Tuesday, May 8, 2012

The Weight of the World on Us

You know, they say that loosing weight and regaining it is worse for you than simply maintaining a high weight. Funny, then, that the entire world indites you for your weight. I feel...an unending kind of guilt and worthlessness for never being able to reach weight. A kind of constant defamation of my character. I stopped cutting, I changed my entire mindset so that I am free from crippling depression and anxiety, I lived in a foreign country, I completed college, yet I have so little self control that I cannot stop eating enough to loose weight.

In England they call it "The War on Fat," but everyone knows what they mean is "The War on Fat People."

People post on web pages everything from "I don't like to hang around overweight people, it's just so unhealthy, you know. It's gross that they let themselves get like that," (and just "overweight"? I think, what is their definition of overweight, anything higher than a BMI of 25? Do they check people before they'll hang out with them, or are they so convinced of their discerning eye that they can tell .1% more fat on a female body?) to "It's truly disgusting, we should let them die, kill all the fatties and make the world a better place." Whether people want to believe it, whether it's ethical or moral or not, this is the way society thinks, it's how they've been trained. The war on fat across the world hasn't decreased the number of overweight and obese, but it has SEVERELY MARGINALIZED them. Anyone who is bigger, particularly and emphatically women who are larger, can attest to this. It's dehumanizing.

Tell me, when 90% of the population is overweight or obese (we're already pushing 70%), will you still claim it's merely a matter of self-control?

When I was in South Korea I exercised nearly every day. I hiked each week, and ran more than 5 miles in addition to weight training. I worked out about 2 hours 5 to 6 days a week (I say about 2 because some times I went over, sometimes it was only 1:50). I ate healthy Korean dishes and limited my intake of any sweet drink or treat and walked virtually everywhere I went. My lowest weight was 169 lbs. Then, in Europe, where I was despairing and decided to have fun, and ate everything I could get my hands on from beer and ice cream to sandwiches to the local delicacies, I dropped weight. How did I drop weight?

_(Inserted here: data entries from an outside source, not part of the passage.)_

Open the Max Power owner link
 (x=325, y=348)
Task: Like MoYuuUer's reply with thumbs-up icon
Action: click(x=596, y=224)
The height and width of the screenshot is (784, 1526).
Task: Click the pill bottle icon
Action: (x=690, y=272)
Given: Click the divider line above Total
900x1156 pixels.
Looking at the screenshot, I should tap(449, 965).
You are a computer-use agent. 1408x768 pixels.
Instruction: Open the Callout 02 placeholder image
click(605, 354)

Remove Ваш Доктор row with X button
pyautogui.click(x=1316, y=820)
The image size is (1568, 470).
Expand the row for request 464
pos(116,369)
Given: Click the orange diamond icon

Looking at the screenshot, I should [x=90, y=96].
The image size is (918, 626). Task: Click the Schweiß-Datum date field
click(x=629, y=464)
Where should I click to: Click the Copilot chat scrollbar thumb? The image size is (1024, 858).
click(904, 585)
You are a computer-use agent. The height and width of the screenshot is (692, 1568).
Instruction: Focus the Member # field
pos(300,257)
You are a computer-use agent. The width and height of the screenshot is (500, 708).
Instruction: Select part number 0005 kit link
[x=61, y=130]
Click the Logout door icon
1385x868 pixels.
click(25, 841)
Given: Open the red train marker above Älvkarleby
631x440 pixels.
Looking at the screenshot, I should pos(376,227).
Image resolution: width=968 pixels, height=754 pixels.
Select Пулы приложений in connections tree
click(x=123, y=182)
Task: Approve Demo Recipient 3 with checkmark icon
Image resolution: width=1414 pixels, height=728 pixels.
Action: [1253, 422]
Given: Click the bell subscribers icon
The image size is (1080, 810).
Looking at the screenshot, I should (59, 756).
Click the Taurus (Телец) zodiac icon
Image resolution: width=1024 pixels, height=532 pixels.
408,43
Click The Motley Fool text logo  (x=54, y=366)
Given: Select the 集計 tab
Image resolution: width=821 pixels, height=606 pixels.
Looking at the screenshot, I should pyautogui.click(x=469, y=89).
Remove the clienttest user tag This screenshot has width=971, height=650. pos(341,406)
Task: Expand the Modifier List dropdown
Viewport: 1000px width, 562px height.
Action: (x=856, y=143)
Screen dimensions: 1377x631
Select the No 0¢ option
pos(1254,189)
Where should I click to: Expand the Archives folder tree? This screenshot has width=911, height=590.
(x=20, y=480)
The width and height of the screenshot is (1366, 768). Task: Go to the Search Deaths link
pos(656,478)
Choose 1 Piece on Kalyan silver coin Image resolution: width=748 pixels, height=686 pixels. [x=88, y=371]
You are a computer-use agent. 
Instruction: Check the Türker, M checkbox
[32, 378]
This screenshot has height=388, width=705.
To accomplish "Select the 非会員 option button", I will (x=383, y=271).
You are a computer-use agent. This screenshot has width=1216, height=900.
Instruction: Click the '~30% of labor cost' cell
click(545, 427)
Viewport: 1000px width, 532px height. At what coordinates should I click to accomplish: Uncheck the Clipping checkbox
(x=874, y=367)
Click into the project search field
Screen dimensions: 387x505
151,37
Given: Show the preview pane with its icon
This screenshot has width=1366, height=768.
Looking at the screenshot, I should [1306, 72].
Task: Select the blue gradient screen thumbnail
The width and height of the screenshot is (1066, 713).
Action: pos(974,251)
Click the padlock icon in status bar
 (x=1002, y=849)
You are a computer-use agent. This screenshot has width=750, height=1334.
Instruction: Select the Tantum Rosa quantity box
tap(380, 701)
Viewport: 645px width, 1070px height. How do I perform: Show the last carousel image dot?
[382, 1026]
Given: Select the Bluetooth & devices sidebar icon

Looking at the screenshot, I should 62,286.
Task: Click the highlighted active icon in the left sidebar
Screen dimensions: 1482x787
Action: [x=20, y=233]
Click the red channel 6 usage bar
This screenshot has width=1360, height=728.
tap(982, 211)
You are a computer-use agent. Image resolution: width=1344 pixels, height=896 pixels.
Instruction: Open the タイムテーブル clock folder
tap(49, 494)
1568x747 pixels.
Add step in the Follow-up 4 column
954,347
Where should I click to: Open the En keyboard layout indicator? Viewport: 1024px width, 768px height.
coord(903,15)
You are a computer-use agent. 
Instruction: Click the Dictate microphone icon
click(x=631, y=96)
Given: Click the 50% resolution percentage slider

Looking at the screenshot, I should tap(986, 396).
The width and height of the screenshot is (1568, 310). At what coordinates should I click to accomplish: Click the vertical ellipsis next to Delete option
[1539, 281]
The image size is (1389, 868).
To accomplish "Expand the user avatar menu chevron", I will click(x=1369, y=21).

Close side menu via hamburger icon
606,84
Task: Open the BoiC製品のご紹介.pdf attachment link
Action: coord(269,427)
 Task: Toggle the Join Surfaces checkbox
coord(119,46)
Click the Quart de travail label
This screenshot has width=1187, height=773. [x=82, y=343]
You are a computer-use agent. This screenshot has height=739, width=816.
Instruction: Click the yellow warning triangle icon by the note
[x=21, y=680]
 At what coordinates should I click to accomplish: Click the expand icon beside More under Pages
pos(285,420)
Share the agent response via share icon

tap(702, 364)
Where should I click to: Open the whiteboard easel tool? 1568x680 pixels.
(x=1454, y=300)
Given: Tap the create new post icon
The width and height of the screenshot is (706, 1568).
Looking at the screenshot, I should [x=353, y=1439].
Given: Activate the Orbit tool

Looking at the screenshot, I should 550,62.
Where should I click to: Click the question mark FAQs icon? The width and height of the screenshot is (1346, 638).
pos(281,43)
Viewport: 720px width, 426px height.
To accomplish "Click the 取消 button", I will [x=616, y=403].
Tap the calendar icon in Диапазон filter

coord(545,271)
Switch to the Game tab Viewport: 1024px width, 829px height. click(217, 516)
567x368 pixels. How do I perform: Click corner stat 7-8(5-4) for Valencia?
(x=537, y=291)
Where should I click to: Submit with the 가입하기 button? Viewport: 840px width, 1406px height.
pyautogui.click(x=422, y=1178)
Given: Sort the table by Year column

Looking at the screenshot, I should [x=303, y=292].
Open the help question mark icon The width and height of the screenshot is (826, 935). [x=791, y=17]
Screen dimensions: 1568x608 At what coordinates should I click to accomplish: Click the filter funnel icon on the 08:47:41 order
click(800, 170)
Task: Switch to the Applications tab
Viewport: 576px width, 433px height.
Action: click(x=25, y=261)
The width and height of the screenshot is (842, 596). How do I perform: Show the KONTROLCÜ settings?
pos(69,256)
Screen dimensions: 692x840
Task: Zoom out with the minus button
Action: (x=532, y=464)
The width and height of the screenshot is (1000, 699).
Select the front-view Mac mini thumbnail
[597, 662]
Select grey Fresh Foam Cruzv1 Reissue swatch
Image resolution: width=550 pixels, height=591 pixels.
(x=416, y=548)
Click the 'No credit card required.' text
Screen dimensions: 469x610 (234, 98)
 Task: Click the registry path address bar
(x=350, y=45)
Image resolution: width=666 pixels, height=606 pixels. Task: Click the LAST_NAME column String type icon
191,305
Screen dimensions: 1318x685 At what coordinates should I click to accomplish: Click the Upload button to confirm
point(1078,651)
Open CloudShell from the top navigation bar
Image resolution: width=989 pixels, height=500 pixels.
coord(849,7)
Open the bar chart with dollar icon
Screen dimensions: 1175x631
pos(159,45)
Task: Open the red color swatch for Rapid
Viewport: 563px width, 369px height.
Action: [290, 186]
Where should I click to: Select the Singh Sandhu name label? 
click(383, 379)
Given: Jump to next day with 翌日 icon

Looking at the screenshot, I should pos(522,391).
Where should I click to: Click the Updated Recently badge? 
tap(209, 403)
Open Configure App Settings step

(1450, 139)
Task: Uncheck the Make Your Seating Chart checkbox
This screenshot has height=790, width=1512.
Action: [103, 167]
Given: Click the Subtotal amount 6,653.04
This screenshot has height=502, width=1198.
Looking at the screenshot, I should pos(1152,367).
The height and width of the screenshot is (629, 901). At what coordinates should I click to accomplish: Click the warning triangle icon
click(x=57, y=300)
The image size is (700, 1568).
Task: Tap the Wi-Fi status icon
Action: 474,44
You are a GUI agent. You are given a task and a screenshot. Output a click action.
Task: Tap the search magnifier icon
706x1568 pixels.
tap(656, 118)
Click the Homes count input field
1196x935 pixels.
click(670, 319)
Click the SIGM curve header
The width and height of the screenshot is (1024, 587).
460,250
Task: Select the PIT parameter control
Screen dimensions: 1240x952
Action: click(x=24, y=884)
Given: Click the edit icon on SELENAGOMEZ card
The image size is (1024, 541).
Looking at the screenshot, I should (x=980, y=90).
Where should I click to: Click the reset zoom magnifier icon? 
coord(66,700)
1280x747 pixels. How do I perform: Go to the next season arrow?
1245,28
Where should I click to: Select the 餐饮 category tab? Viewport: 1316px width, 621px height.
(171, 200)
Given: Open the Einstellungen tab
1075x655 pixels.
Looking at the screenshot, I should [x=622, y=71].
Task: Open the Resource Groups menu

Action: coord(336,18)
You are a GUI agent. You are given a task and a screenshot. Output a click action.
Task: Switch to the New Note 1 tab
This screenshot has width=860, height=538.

In addition, my lowest weight, and my fittest self, able to run five miles and do two dozen push-ups, endless crunches and squats, I still weighed 163lbs. Which, if I do have big bones, is 8 pounds higher than the highest I should weigh, and still puts me in the category of "overweight and obese" that is the "plague" on today's society. And, if I don't have big bones, is 13 pounds more than the highest weight I ought to weigh. When I was on Crew at Murray State my lowest weight was 169 lbs. ON CREW. How young was I? 18, 19, 20, how much was I working out? 12+ hours a week. Plus, I had no car, so I was also walking. If, at 19, I was not able to reach a "healthy" weight, despite being an NCAA athlete, what hope do I have?

And yet, I will always be indited for my weight. Everyone who sees me will assume my character is visibly and, literally, fatally flawed.

What bothers me more is to see people who are of a "normal" weight eating the things that I should be refusing myself. How come they get to go to the ice cream shop? How come they get to eat cake? How come they get to drink sweet tea? How come they get to wear flattering clothes? Their bodies do not betray them, their bodies to not stigmatize them, but mine does.

I once knew a girl who ate no sugar, just honey. She was fatter than I was. And yet the idea wasn't entirely flawed.

I went off all sugar for lent and lost 7 lbs. I have decided to do this again, but to include exercising.
My present weight is 193 on a good day, but generally 195. Even for me it is not a weight I am comfortable with.

I also go into this despairing, not because I do not think I can be healthy, not because I do not think I have value, but because I do not believe whether I'm "healthy" or not will change how people perceive me. I will always be "overweight" and that is how strangers and health care professionals will see me first; as a disease caused by character failure, as a social problem, and maybe, if I'm lucky, as a person.